Era un cepillo dental de color verde. Uno de esos con prendedor como si una fuese a pasearlos en el bolsillo de la chaqueta. Y como un capuchón cubría las cerdas y volvió a acostarse, me entretuve en abrirlo y cerrarlo, haciendo sonar el clip–clip, mientras me contemplaba con ojos que parecían salírsele de las órbitas en busca de los míos, obstinados en no mirarla.

Y como además incluyó en su regalo un nuevo tipo de pasta que, al decir de los fabricantes, tenía magnífico sabor y cremosidad perfecta, y me instó repetidas veces que la probara, me levanté del sofá dejándola a solas con sus deseos. Que a mí no se me altera así como así.

Nuestra despedida fue tan breve que ni ocasión tuve de decirle adiós, ni tampoco de comunicarle las excelencias de la tal pasta que me obstruía la boca cuando pasó junto a mí.

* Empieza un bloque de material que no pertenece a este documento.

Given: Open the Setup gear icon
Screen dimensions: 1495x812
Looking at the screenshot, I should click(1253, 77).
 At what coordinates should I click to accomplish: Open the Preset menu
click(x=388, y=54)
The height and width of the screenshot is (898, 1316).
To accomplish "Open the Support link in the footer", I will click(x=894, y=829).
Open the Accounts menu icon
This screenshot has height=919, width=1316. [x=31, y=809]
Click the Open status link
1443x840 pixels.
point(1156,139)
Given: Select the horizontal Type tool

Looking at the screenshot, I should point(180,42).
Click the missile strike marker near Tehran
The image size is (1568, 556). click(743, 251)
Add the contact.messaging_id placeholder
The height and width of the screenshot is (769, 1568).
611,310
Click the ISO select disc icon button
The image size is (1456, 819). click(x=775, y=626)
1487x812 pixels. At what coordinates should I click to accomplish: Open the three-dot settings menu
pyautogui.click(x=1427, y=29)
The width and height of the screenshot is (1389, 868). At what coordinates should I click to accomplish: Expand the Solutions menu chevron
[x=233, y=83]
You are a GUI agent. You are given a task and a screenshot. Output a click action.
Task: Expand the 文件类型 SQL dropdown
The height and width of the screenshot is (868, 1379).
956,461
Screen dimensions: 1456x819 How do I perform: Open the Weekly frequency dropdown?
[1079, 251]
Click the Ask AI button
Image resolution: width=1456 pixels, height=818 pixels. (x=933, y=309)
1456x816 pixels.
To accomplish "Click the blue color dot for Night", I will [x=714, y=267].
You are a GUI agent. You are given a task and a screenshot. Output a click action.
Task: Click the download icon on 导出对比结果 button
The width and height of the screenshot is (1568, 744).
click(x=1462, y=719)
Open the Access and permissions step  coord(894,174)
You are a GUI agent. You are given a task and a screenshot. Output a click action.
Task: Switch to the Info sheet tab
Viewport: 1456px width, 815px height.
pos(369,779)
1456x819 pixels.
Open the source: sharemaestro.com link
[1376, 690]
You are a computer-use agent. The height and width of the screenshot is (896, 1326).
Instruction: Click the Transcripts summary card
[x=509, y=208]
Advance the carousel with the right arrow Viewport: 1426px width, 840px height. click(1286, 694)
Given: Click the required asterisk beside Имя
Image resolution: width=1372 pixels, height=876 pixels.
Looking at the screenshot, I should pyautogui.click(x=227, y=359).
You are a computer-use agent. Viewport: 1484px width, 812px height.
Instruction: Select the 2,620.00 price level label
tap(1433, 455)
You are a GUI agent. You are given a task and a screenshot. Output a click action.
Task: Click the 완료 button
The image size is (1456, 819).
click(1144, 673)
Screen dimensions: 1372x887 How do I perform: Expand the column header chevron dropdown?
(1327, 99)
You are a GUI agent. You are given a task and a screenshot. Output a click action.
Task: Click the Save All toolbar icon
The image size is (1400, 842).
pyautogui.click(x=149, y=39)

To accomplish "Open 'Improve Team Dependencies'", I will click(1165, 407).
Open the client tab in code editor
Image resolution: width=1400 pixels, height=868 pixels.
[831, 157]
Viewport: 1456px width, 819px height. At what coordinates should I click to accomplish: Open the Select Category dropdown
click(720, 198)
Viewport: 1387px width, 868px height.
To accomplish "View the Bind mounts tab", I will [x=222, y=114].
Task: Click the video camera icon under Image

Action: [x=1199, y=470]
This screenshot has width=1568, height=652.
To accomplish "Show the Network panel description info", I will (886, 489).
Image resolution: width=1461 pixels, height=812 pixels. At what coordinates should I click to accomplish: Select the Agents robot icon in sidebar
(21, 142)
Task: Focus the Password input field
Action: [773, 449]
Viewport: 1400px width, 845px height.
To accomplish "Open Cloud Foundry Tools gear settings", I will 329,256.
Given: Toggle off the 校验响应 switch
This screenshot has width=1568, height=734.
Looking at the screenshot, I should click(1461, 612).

Instantes después me dejó oír el ronroneo de su motor de arranque, hasta que escuché los neumáticos en la gravilla y respiré aliviada.

Si la experiencia nos viene diciendo que hay favores que matan y zancadillas que nos hacen andar derechas, el tupé con que Josi me declaró, desnudas y en el sofá, su intención de quilarse a Manuela tras un ágape preparatorio, me decidió a poner en práctica esa misma tarde lo que venía rumiando de tiempo atrás. Pues, si su fogón apenas me lo empinaba, el remedio a mis penas debía buscarlo lejos de sus carnes blandas y su peluquín de bisutería.

Y esa medicina yo sabía dónde encontrarla, que no iba a morirme yo para que viviesen otras.

¿Cómo no creer en la culpa de sus traseros si, al pasear la mirada por mi entrepierna, se me iban las dudas? Me diréis que, conociendo la receta, tonta había sido de no aplicarla antes. Pero a esa opinión, que me parece justa, he de objetar que nunca hasta entonces había recurrido a la vaselina del Banco de España.